#### Working data
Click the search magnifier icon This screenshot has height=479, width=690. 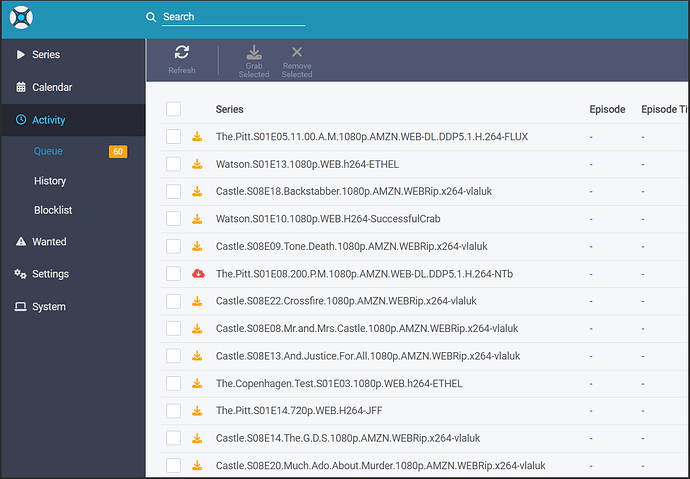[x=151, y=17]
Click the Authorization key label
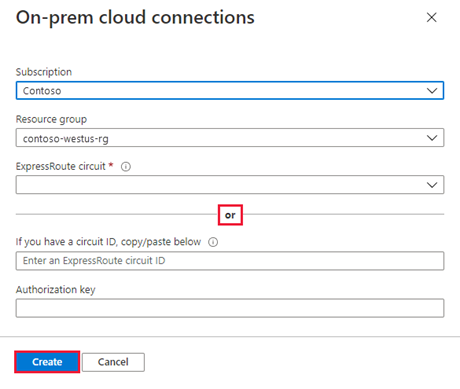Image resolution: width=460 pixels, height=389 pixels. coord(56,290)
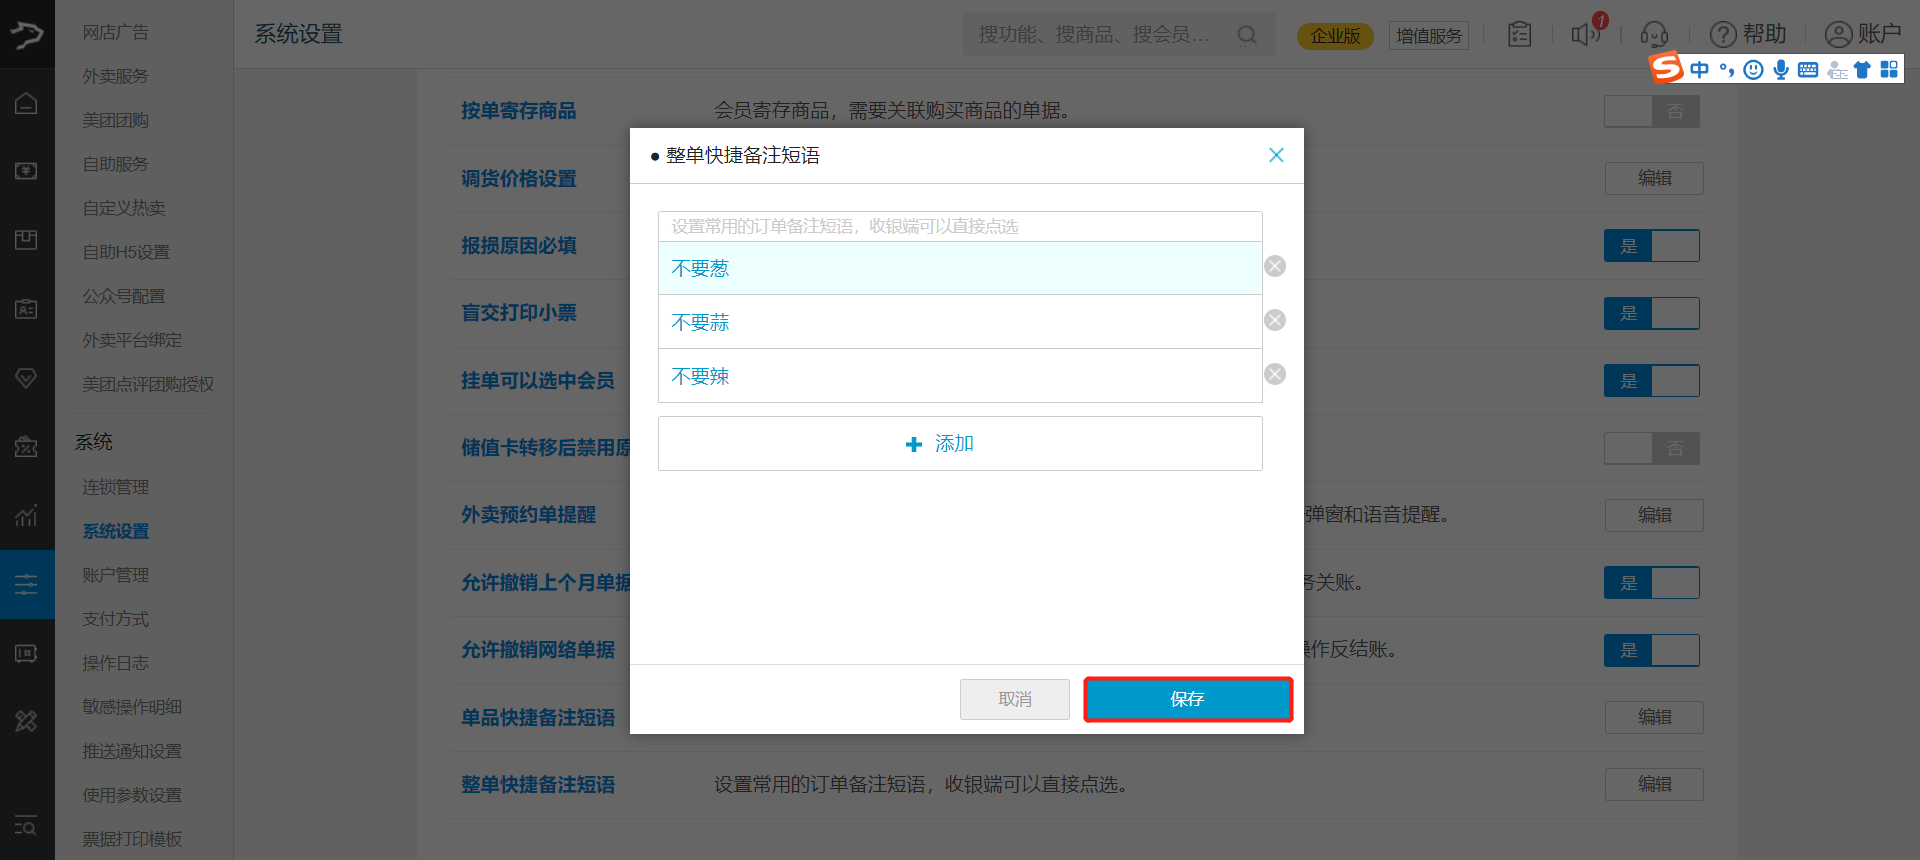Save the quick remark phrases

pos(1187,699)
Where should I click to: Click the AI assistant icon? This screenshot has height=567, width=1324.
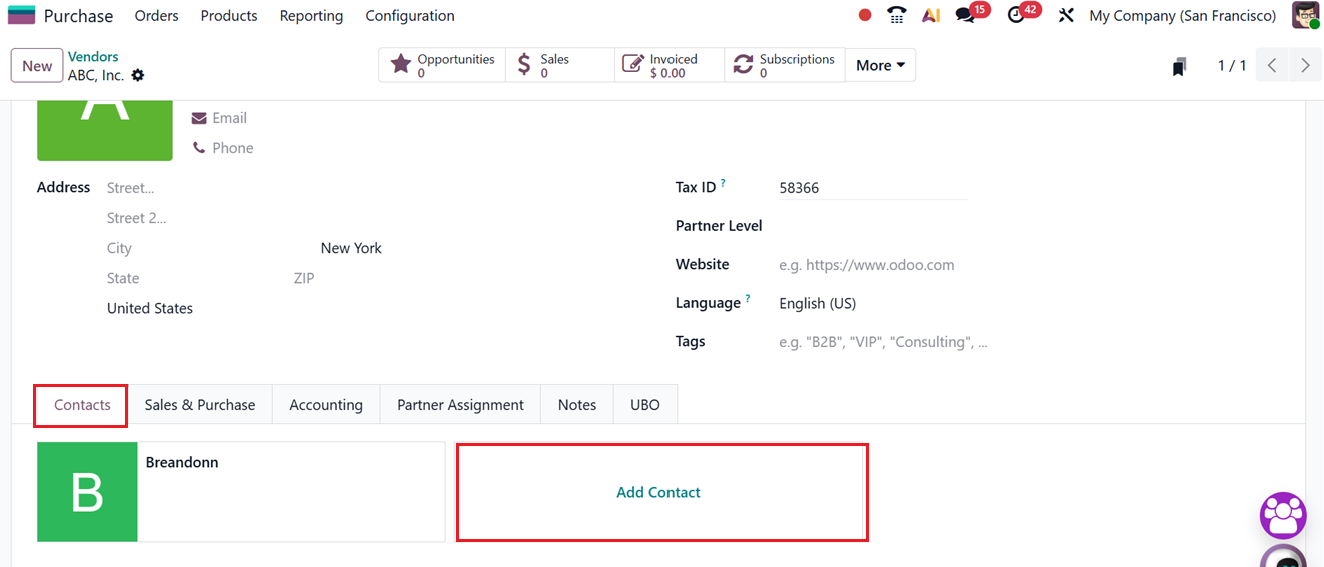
########
* [Problem description] Copy the records word for word, from the line containing "Click the Authorization key label" through the end of the records, including both ends. Leave the pictures out of your copy.

* [Response to this task]
Click the Authorization key label
Image resolution: width=460 pixels, height=389 pixels. coord(56,290)
Save the quick remark phrases

pos(1187,699)
Where should I click to: Click the AI assistant icon? This screenshot has height=567, width=1324.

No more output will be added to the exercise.